*Work task:* Copy every line below exactly.

*Pixel coordinate grounding data:*

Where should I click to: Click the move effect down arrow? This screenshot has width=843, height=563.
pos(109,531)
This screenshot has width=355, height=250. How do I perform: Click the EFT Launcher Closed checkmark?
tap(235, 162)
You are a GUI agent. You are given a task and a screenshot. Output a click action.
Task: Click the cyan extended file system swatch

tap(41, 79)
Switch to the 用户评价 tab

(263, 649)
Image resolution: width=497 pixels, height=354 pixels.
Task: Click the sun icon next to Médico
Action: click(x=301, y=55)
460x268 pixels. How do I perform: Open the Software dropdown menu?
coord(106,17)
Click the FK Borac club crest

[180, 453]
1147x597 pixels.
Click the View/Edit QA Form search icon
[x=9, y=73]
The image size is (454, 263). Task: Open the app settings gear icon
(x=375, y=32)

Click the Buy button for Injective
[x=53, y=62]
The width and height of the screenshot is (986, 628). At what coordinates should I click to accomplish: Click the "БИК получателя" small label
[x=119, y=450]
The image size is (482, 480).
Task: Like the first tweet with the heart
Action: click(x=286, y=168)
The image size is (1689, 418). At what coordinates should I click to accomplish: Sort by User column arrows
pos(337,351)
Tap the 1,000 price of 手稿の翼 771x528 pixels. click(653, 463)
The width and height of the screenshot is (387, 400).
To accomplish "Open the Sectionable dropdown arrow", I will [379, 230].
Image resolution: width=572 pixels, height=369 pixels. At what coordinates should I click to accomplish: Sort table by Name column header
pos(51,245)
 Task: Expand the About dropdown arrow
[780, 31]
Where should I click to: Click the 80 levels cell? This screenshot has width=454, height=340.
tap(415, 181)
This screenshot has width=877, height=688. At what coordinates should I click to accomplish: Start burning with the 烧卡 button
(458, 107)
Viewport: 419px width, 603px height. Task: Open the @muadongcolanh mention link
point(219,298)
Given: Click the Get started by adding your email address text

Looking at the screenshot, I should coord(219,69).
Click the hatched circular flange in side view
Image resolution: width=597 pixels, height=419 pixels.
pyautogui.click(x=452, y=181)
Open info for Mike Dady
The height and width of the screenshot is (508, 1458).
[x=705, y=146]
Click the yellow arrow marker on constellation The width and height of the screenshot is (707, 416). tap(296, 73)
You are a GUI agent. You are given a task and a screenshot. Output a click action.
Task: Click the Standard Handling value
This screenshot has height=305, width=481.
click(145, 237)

*Output:*
Where should I click to: Click the move effect down arrow? This screenshot has width=843, height=563.
pos(109,531)
This screenshot has width=355, height=250. How do I perform: Click the EFT Launcher Closed checkmark?
tap(235, 162)
You are a GUI agent. You are given a task and a screenshot. Output a click action.
Task: Click the cyan extended file system swatch

tap(41, 79)
Switch to the 用户评价 tab

(263, 649)
Image resolution: width=497 pixels, height=354 pixels.
Task: Click the sun icon next to Médico
Action: click(x=301, y=55)
460x268 pixels. How do I perform: Open the Software dropdown menu?
coord(106,17)
Click the FK Borac club crest

[180, 453]
1147x597 pixels.
Click the View/Edit QA Form search icon
[x=9, y=73]
The image size is (454, 263). Task: Open the app settings gear icon
(x=375, y=32)

Click the Buy button for Injective
[x=53, y=62]
The width and height of the screenshot is (986, 628). At what coordinates should I click to accomplish: Click the "БИК получателя" small label
[x=119, y=450]
The image size is (482, 480).
Task: Like the first tweet with the heart
Action: click(x=286, y=168)
The image size is (1689, 418). At what coordinates should I click to accomplish: Sort by User column arrows
pos(337,351)
Tap the 1,000 price of 手稿の翼 771x528 pixels. click(653, 463)
The width and height of the screenshot is (387, 400).
To accomplish "Open the Sectionable dropdown arrow", I will [379, 230].
Image resolution: width=572 pixels, height=369 pixels. At what coordinates should I click to accomplish: Sort table by Name column header
pos(51,245)
 Task: Expand the About dropdown arrow
[780, 31]
Where should I click to: Click the 80 levels cell? This screenshot has width=454, height=340.
tap(415, 181)
This screenshot has width=877, height=688. At what coordinates should I click to accomplish: Start burning with the 烧卡 button
(458, 107)
Viewport: 419px width, 603px height. Task: Open the @muadongcolanh mention link
point(219,298)
Given: Click the Get started by adding your email address text

Looking at the screenshot, I should coord(219,69).
Click the hatched circular flange in side view
Image resolution: width=597 pixels, height=419 pixels.
pyautogui.click(x=452, y=181)
Open info for Mike Dady
The height and width of the screenshot is (508, 1458).
[x=705, y=146]
Click the yellow arrow marker on constellation The width and height of the screenshot is (707, 416). tap(296, 73)
You are a GUI agent. You are given a task and a screenshot. Output a click action.
Task: Click the Standard Handling value
This screenshot has height=305, width=481.
click(145, 237)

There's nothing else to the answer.